======== Kaynak Metin

Bu arada… Haberi var mıdır bilmem ama ben Başar’ın öykülerini acayip severim. Her ay bir kitap yazsın, kaçırmayıp okurum, o derece. Çünkü eksikliğini en çok hissettiğim şeyi yapar Başar ve beni güldürür. Bizim edebiyatımızda bu ne kadar nadir rastlanan bir özelliktir bilir misiniz?

Mesela son kitapta evliliğin 7. yılının “sakat” bir dönem olduğunu ima ederken anlatıcının zihninden geçen şu cümlelere bakın: “Zamanda bir zamanaşımı çizgisi. Siz artık kardeşsiniz. Sizi iki kardeş ilan ediyoruz. Başkalarını öpebilirsiniz!”

Tam anlamıyla “gülmeyip de ağlayacak mıyız” durumu… Fakat yanlış anlaşılmayayım; Başar gözünüzün yaşına bakmadan ağlatır da… Her kitabında çok ama çok hüzünlü bir hikaye mutlaka vardır. (Gerçi bence hepsi biraz hüzünlüdür, o ayrı.)

Ek olarak -burada o sıkıcı kelimeyi ve benzerlerini kullanmaya mecburum- “düşündürür, kuşkulandırır, işkillendirir, sorgulatır. Dedim ya, ağzınızın tadını bir güzel kaçırır. Candy Crush’ın şekerleme ve bonbonlarla değil bizimle, yani insanlarla oynanan versiyonunu anlatan bir yazar kimin huzurunu kaçırmaz ki?

================
======== Verilen Malzeme

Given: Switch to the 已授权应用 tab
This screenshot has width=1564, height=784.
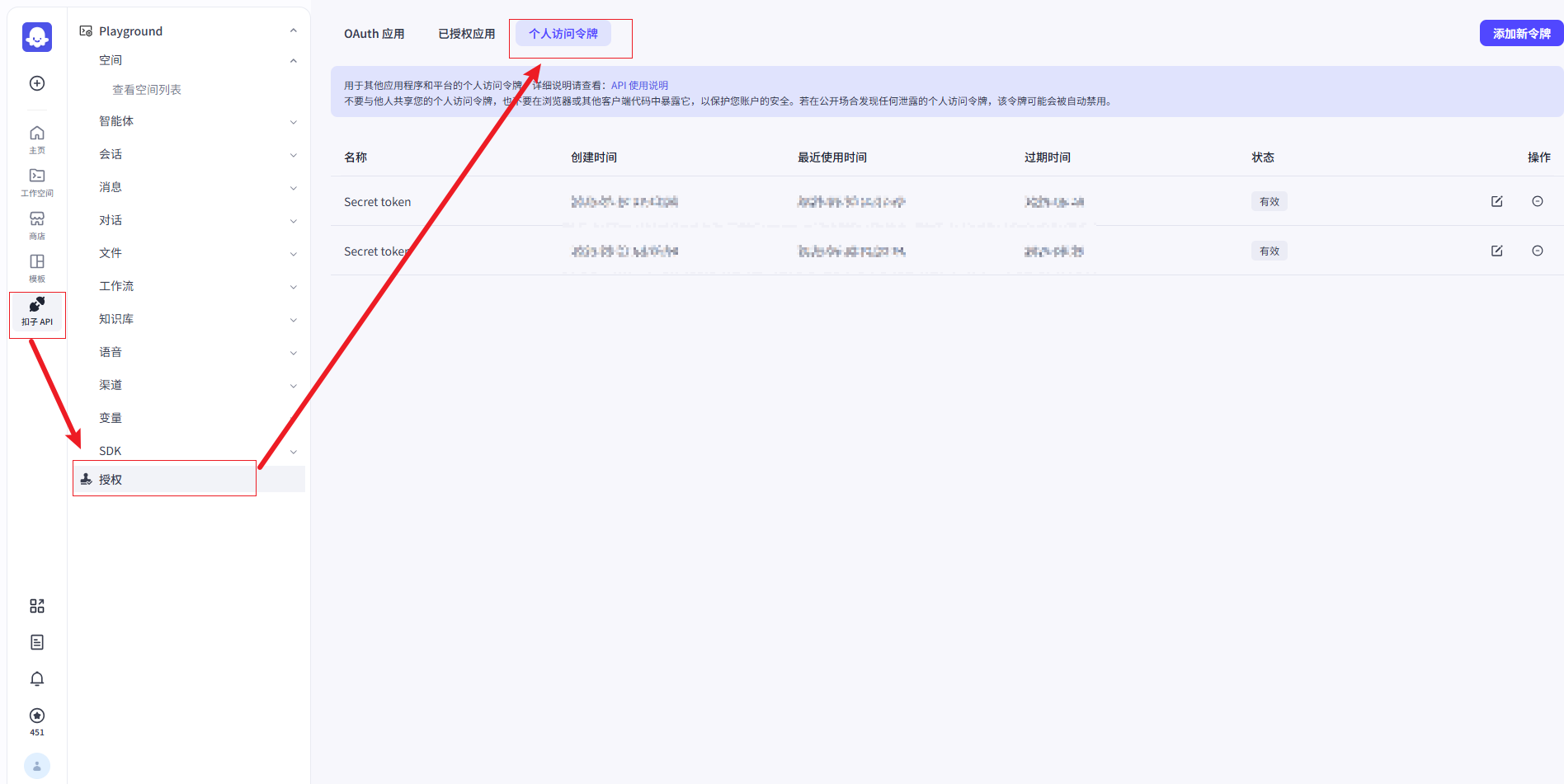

================

**Yapılacaklar**
1. Kaynak metne göre şu soruları kısaca yanıtla:
(a) Başar ne sıklıkla kitap yazsa yazar kaçırmadan okuyacağını söylüyor?
(b) Son kitapta evliliğin kaçıncı yılının "sakat" bir dönem olduğu ima ediliyor?
(c) Yazara göre Başar'ın her kitabında mutlaka ne vardır?
2. Kaynak metinde "burada o sıkıcı kelimeyi ve benzerlerini kullanmaya mecburum" ifadesinden hemen sonra sıralanan fiillerin hepsini yaz.

**Tam Çözümler**
1.
(a) Her ay bir kitap.
(b) 7. yılının.
(c) Çok ama çok hüzünlü bir hikaye.

2. düşündürür, kuşkulandırır, işkillendirir, sorgulatır